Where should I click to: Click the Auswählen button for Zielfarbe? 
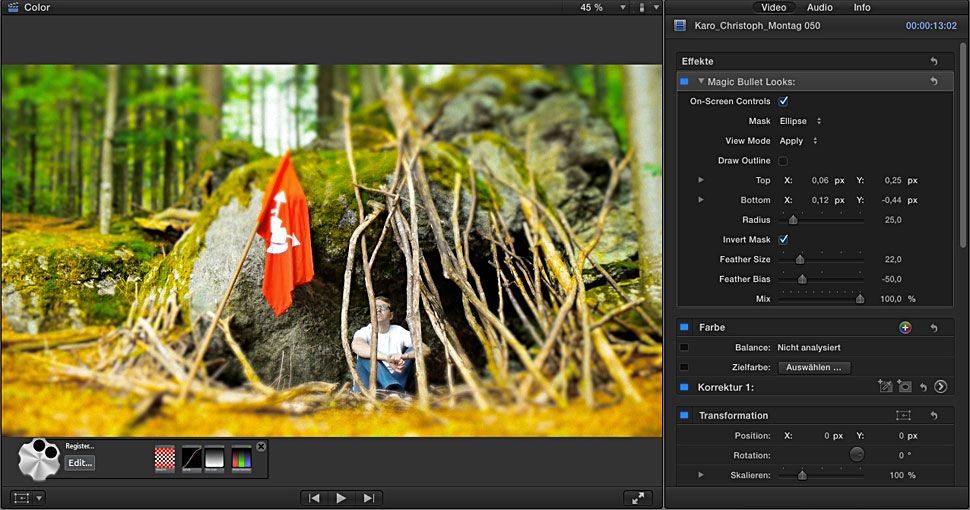[814, 367]
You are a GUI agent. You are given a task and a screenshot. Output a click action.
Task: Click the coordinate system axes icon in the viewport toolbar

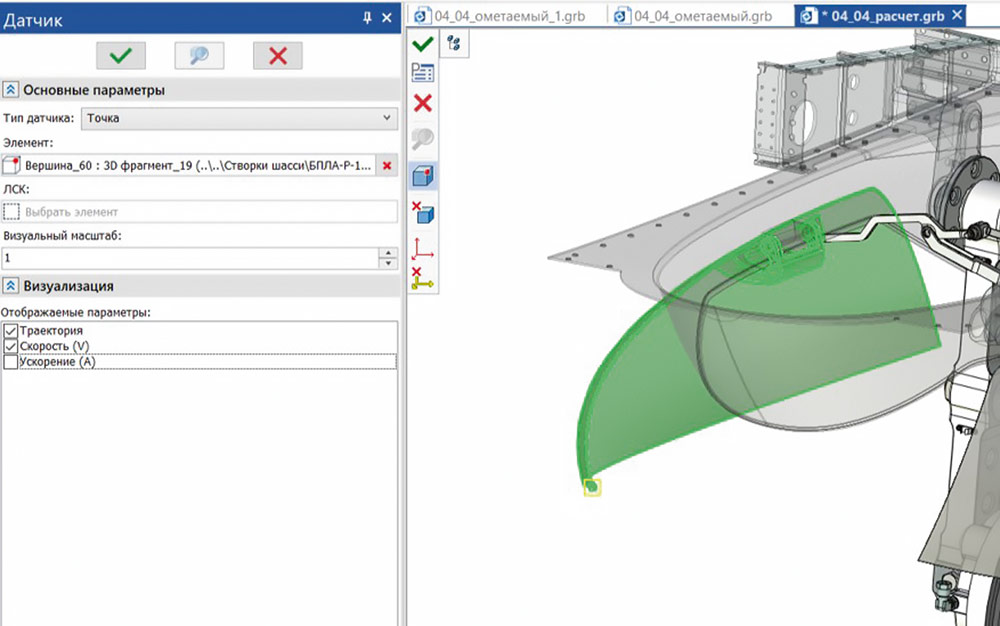[x=422, y=245]
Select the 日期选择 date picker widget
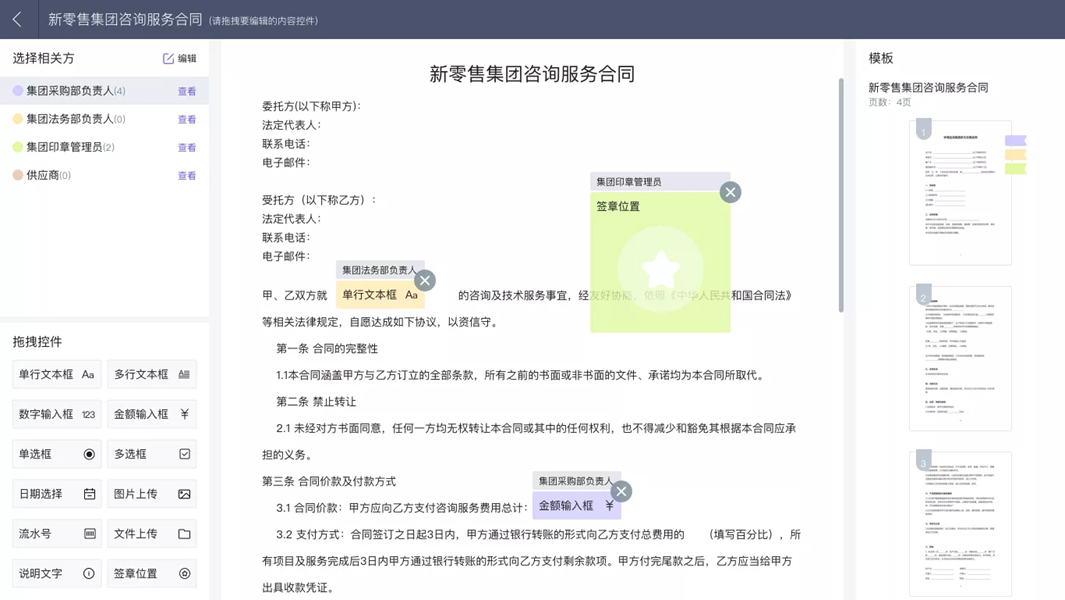The width and height of the screenshot is (1065, 600). click(x=56, y=494)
* * *
> **WORK TO COMPLETE**:
A verbatim transcript of the material above, with images dropped, is the expected output.

> **EXERCISE SOLUTION**:
Where should I click to: Click the Auswählen button for Zielfarbe? 
[814, 367]
You are a GUI agent. You are given a task and a screenshot. Output a click action.
Task: Click the coordinate system axes icon in the viewport toolbar

[x=422, y=245]
Select the 日期选择 date picker widget
The width and height of the screenshot is (1065, 600). click(x=56, y=494)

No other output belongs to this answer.